My grandmother played a hymn at the organ, then, feeling restless, took up her knitting. An old clock ticked away the

countdown. She paused in midstitch, displeased to realize that she would be leaving a work half finished. Setting aside her needles, she resolved to make some last-minute phone calls to loved ones.

One of the calls was to my mother. My grandmother told her that we should help ourselves to her homemade preserves and ginger cookies. "We won't be needing them," she said gaily.

This upset my mother. As she later pointed out, it insinuated that our family would be stuck with last summer's chutney while the saints feasted in glory. "Can you imagine the nerve?" she asked my father. A happy-go-lucky cowboy in greasy blue coveralls with a handlebar mustache, he raised his eyebrows and shrugged his shoulders, as if to say, "What are you going to do?" then returned to his basement workshop to bottle a batch of dandelion wine.

Such bad habits had brewed uncertainty in the mind of his parents. Since adolescence, my father had waged a cautious rebellion against the Brethren, needling them with his worldly behavior — growing long sideburns, smoking cigarettes, getting a motorbike — but always showing up on time for gospel meeting. My mother found his ungodliness impossible to resist. She had pursued the path of least resistance among the Brethern, submitting to the Protestant rituals of conversion and baptism under the eye of her pious and overbearing father. When she married the prodigal son of a prominent preacher, my mother launched a quiet rebellion. She never liked my father's homemade wine, but she was glad that he did.

The day wore on. My grandfather sat in an ancient recliner in the corner of the living room. The chair elevated his bad leg, which he'd injured in a childhood accident while playing with a loaded rifle. With his long legs suspended in midair, he

appeared to have already taken leave of the earth. But as hours passed and the skies stubbornly refused to part, his body seemed to acquire more mass. His gray eyebrows weighed on his brow bushy and unkempt like a bird's nest, his mind all wheels, turning.
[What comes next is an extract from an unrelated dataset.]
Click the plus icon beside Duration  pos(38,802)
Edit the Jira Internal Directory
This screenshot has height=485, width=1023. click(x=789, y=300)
In such moments, a man can take stock of his life. He may have looked back on his sacrifices, everything he had done to

separate himself from a sinful world and preach the gospel of repentance. Like many Brethren, during the Second World War he had rejected military service and spent years in a government logging camp. After the war, he embarked on a second exile in northern Quebec, taking along his young wife and newborn daughter. The winters were so cold it froze the milk in the baby's bottle. During the day, he studied French so that when evening came, he could go out into the streets and carry the gospel to the benighted Catholics.

It was his trial in the wilderness, a time of testing that prepared him for a life of itinerant ministry, a half century of living hand to mouth, earning what his tongue could wring from a handful of tightfisted believers and sending it home to a wife and six kids he barely knew. He waged a nightly battle for men's souls, preaching himself hoarse in mosquito-filled canvas tents, clapboard community halls, a stranger's living room, anywhere two or three gathered together in the Lord's name.

He might have spent a good while in this sort of soul-searching. Slowly he became aware of the shadows falling across the living room carpet. His wife hobbled into the kitchen on her plastic hip and stopped in front of the sink, where a roast

was thawing. She'd taken it from the freezer that morning. Just in case. She looked out the kitchen window upon the world they had both been so eager to shrug off: the garden of carrots and turnips and corn, the pallid tangle of birches, the rolling trapezoid of lawn. She clipped beans at the counter, while her husband rose and looked out toward the river in the gathering dark, its cold, silent course lost to human understanding.